The DUP Mayor of Derry yesterday became the first member of his party to welcome formally a president of the Republic to Northern Ireland. The meeting between the President, Mrs McAleese, and Alderman Joseph Miller took place at the offices of a rural community group at Killaloo, 10 miles from Derry.
Mrs McAleese, in Derry to fulfil some engagements, had earlier met Mr Martin McGuinness and Mr Mitchel McLaughlin of Sinn Fein at a function in Dove House in the Bogside. Then with her husband, Dr Martin McAleese, she was driven to Killaloo for her meeting with Mr Miller.
The mayor confirmed the meeting had been discussed by senior members of his party. "Yes, my meeting with her was discussed at a high level within my party. Those discussions, which I was not privy to, were of a confidential nature and I don't know what was decided.
"I am trying to do my best as Mayor of Londonderry without prostituting my political principles and I hope that my party leader and others will accept that I am trying to do my best as mayor in a very nationalist city," he said.

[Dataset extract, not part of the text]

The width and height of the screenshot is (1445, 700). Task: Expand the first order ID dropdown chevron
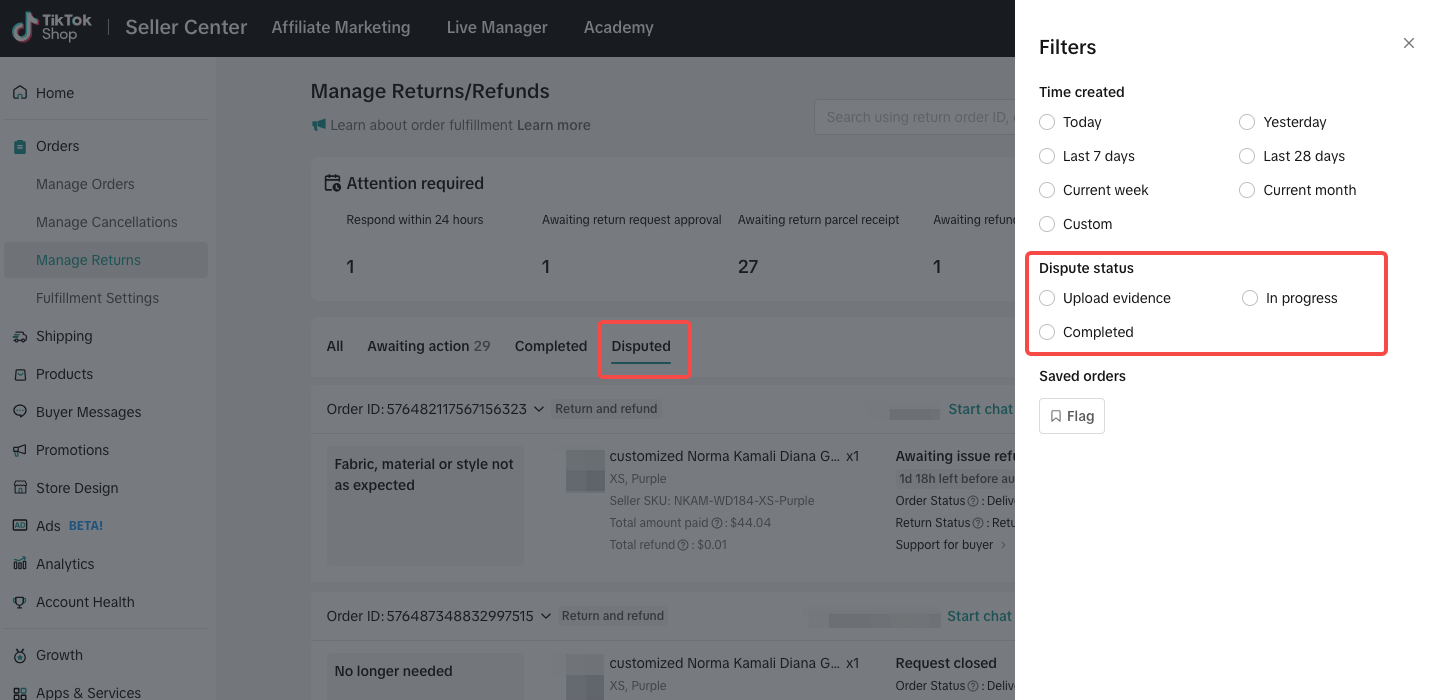click(539, 409)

Yesterday afternoon the President and Mr Miller shared a platform at a city-centre conference for the deaf.
Mrs McAleese said yesterday that she was looking forward to next month's meeting with Queen Elizabeth when the two heads of state are due to officially open a tower in Messines on November 11th together with King Albert of Belgium. The tower commemorates the thousands of soldiers from the island of Ireland who were killed in the first World War.
Mrs McAleese said she was looking forward enormously to jointly opening the commemorative tower next month. "It is going to be a very, very special day. It is a day in which the Irish Government and the British government have together co-funded a memorial to those men and women whose lives were offered in the service of the war, that awful war that was to end all wars."